STATED GOAL 1
Rewrite the stretch of entries from their start through the line containing "Click the +17%", swapping "Screen dimensions" for "Display size" and leaving everything else unchanged.

DOCUMENT SEGMENT
__________
- Elisha Kasinskas
- January 24, 2019
It may not be easy making your presales and post sales pitch perfect but understanding the pitfalls could help you prevail. Selling any software solution can be a challenge. And selling a solution like Web to print, no matter how many benefits you can rattle off at breakneck speed, can potentially be chock full of challenges. Fortunately, most of those challenges are easily avoidable.
With that in mind, let's look at some mistakes to avoid when selling Web to print. Admittedly, most of these mistakes are common sense, but when you realize that common sense isn't always common, you'll understand why it's helpful to point out these missteps.
- Not listening to the customer. Like it or not, the customer often knows best, so listen to them. By listening, you'll be better positioned to discuss how your solution and company can address their challenges. More importantly, by listening, you can determine from the start if the customer is a candidate for Web to print, and if they are, that's when you can talk about the product and what your company can do for them.
- Failure to understand the customer and the customer's customers. The best way to keep or win a new customer is understanding exactly what they want. If you don't understand the customer's or prospect's needs and challenges, and more importantly, their expectations, how can you provide them with the right solution? Get to know the customer, learn about their business, who their customers are, their expectations of a Web to print solution, and then make your pitch.
- Thinking that selling a software solution such as Web to print will lengthen the hardware sales cycle. If that's your attitude, you're bound to fail because your heart and your sales pitch isn't going to be in it. Dismiss any thoughts that this will slow down the sale, and instead focus on how a solution like Web to print will make you "sticky" with the customer, while also acknowledging that software often yields more attractive margins and has a faster ROI than hardware.
- Not taking a consultative approach. If you don't understand how print is used within the customer's organization and not acting as a consultant to the customer by providing solutions-based advice on how to effectively produce printed materials, you are not adding value to the sale.
- Expecting to sell your Web to Print Solutions based on features alone. Instead, focus on the customer's expectations and what their needs are for the solution. That could be increasing customer satisfaction, reducing costs, or increasing efficiency. Here's where a discussion of benefits is helpful. Think enabling the shop to do more without adding staff, faster order processing, and reordering, as well as fewer printing errors.
__________
Entries for locating words and elements
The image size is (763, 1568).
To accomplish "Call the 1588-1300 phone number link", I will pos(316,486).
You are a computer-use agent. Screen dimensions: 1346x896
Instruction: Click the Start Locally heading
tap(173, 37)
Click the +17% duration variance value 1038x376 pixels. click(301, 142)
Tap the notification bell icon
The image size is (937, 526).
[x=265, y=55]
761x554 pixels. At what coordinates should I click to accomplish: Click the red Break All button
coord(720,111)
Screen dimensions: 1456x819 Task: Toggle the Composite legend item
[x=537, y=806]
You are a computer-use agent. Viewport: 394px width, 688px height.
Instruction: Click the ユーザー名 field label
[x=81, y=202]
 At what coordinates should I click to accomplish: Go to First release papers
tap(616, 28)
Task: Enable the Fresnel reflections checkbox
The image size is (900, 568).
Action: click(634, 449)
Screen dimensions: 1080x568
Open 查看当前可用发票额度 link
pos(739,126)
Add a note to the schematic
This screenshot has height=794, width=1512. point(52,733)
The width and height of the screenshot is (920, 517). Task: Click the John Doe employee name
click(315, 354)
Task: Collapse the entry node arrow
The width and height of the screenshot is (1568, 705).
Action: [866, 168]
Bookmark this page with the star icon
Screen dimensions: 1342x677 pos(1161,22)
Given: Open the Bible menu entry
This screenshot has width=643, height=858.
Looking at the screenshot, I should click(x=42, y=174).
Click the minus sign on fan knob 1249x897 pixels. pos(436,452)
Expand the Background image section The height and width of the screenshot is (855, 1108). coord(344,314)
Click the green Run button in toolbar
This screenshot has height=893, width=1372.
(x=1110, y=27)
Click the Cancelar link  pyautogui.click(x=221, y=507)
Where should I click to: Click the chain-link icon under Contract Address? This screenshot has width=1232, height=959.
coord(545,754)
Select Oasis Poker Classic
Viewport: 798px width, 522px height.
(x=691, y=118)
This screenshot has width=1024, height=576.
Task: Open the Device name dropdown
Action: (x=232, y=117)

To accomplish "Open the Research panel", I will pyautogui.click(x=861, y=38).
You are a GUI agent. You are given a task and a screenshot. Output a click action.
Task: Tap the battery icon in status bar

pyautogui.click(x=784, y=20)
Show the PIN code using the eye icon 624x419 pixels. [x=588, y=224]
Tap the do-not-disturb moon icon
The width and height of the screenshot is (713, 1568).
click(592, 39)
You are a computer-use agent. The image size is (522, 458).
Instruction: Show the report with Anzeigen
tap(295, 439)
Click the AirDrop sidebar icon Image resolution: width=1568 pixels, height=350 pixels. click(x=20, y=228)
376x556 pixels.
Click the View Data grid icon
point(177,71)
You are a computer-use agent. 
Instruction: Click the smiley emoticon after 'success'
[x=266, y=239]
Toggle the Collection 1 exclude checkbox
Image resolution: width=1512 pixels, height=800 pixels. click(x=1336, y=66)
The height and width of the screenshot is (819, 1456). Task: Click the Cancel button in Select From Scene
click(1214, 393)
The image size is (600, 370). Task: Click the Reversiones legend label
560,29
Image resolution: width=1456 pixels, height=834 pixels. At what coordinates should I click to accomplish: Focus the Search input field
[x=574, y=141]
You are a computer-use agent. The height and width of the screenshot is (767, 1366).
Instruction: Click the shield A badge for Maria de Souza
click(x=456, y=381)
__________
STATED GOAL 2
Summarize the article on selling Web to print in two sentences.

CORRECT ANSWER 1
The image size is (763, 1568).
To accomplish "Call the 1588-1300 phone number link", I will pos(316,486).
You are a computer-use agent. Display size: 1346x896
Instruction: Click the Start Locally heading
tap(173, 37)
Click the +17% duration variance value 1038x376 pixels. click(301, 142)

CORRECT ANSWER 2
Selling a Web to print solution can bring many challenges, but most can be avoided by steering clear of common mistakes. These mistakes are not listening to and understanding the customer and the customer's customers, assuming the software will lengthen the hardware sales cycle, skipping a consultative approach, and selling on features alone instead of on the customer's needs and the benefits.